((

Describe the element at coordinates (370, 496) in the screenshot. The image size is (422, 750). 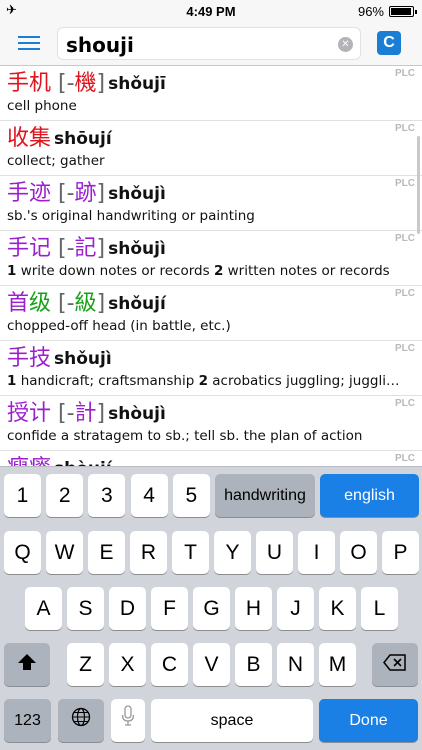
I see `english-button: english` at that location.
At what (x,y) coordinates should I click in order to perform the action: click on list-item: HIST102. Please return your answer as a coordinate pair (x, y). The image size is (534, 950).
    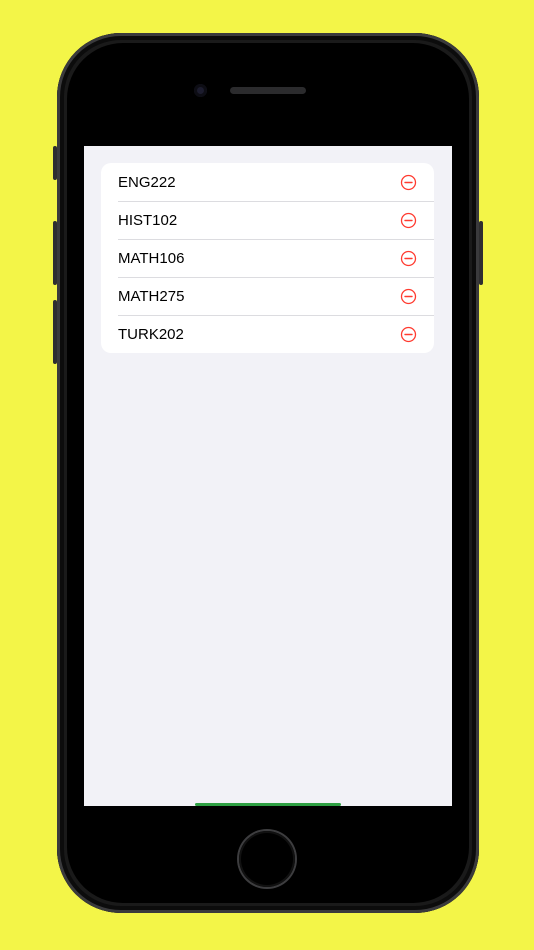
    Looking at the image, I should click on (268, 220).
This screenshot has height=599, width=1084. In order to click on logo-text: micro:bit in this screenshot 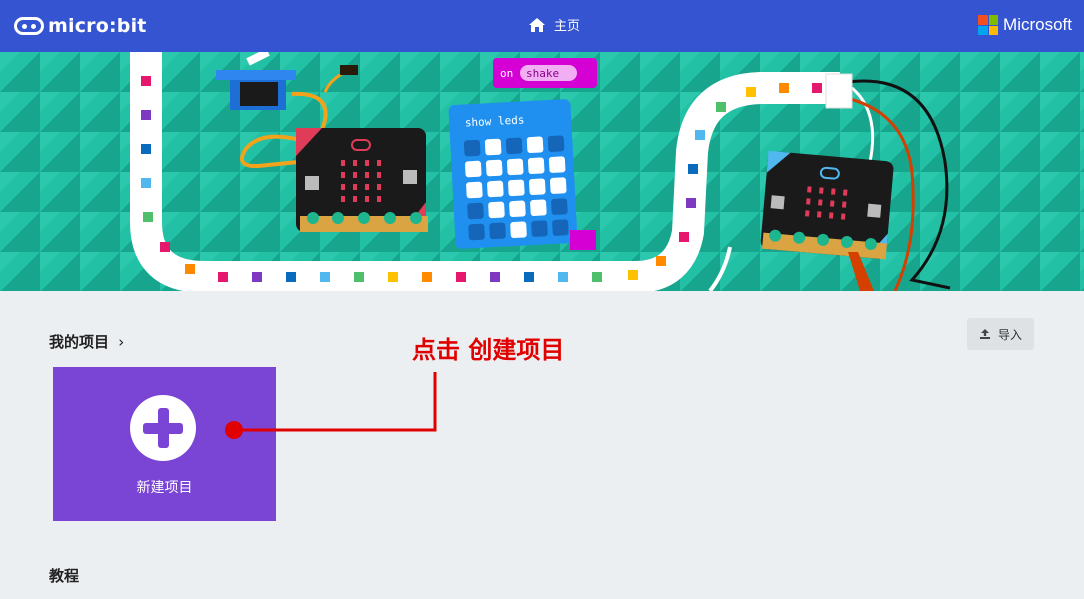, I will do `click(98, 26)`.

))

# Required action
Edit the listing from its first line through the line containing "at that location.", replacing "screenshot" with "screen capture" and leaving everything else unchanged. Omit the pictures.

# Task answer
Describe the element at coordinates (370, 496) in the screen capture. The image size is (422, 750). 
I see `english-button: english` at that location.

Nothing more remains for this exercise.